Given the facts that I have announced about his attitude to these things, I do not expect that any legal advice to him, whether verbal or written, would be any different. We have sat in this chamber in relation to numbers of matters - for example, whether a government's money Bill can be amended in private members legislation - and we can get as many legal advices as we go to solicitors or barristers. You well know that you can go to your solicitor and you can get the advice you want. I do not know whether that advice has any status at all. I do not know what the brief was. I do not know the nature of the brief or what the approach was - and you want to run an argument about this.

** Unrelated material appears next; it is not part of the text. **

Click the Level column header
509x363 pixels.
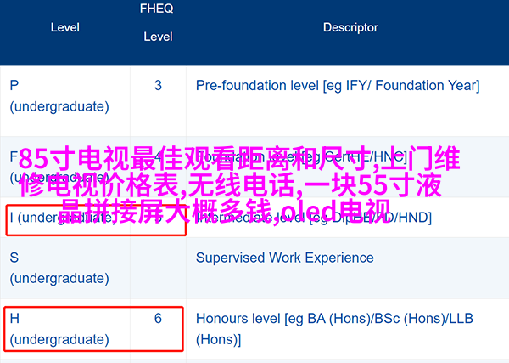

The further thing that I might say is that the department has turned its files upside down. Since this matter was raised by the Canberra Times yesterday, they have been looking for any letter of this nature, and it has not surfaced. I do not know where this came from. We can locate nothing. As I said here, I think in question time yesterday or in my ministerial statement today, I certainly had a conversation with Dr Willmot about these matters and he was as wrong in his interpretation of allegedly misleading the house as he was in a whole range of those other things. He was too passionately involved in it. I told him that. I told him that his advice was not soundly based and there was no argument at all that either I or the Chief Minister misled the house. I heard his advice and I rejected it.
Debate interrupted.
ADJOURNMENT
MADAM SPEAKER: Order! It being 4.30 pm, I propose the question:
That the Assembly do now adjourn.
Ms Follett: I require the question to be put forthwith without debate.
Question resolved in the negative.
CHIEF MINISTER AND MINISTER FOR EDUCATION AND TRAINING
Motion of Censure
Debate resumed.
MR CORNWELL (4.31): Madam Speaker, let me reiterate once again that this motion of censure against the Chief Minister and, as it so happens, the Minister for Education is not about Cook and Lyons schools, their closure, their reopening or, indeed, the costs involved. What it is about is the integrity of this Government, their honesty in producing funding through the budget mechanism and their attempts to mislead not only this house but also the public on the matter of costs relating, as it so happens, to two schools. It could have been a matter that affected transport. It could have been hospitals. It possibly is hospitals; I do not know. It could have been any area of policy, Madam Speaker.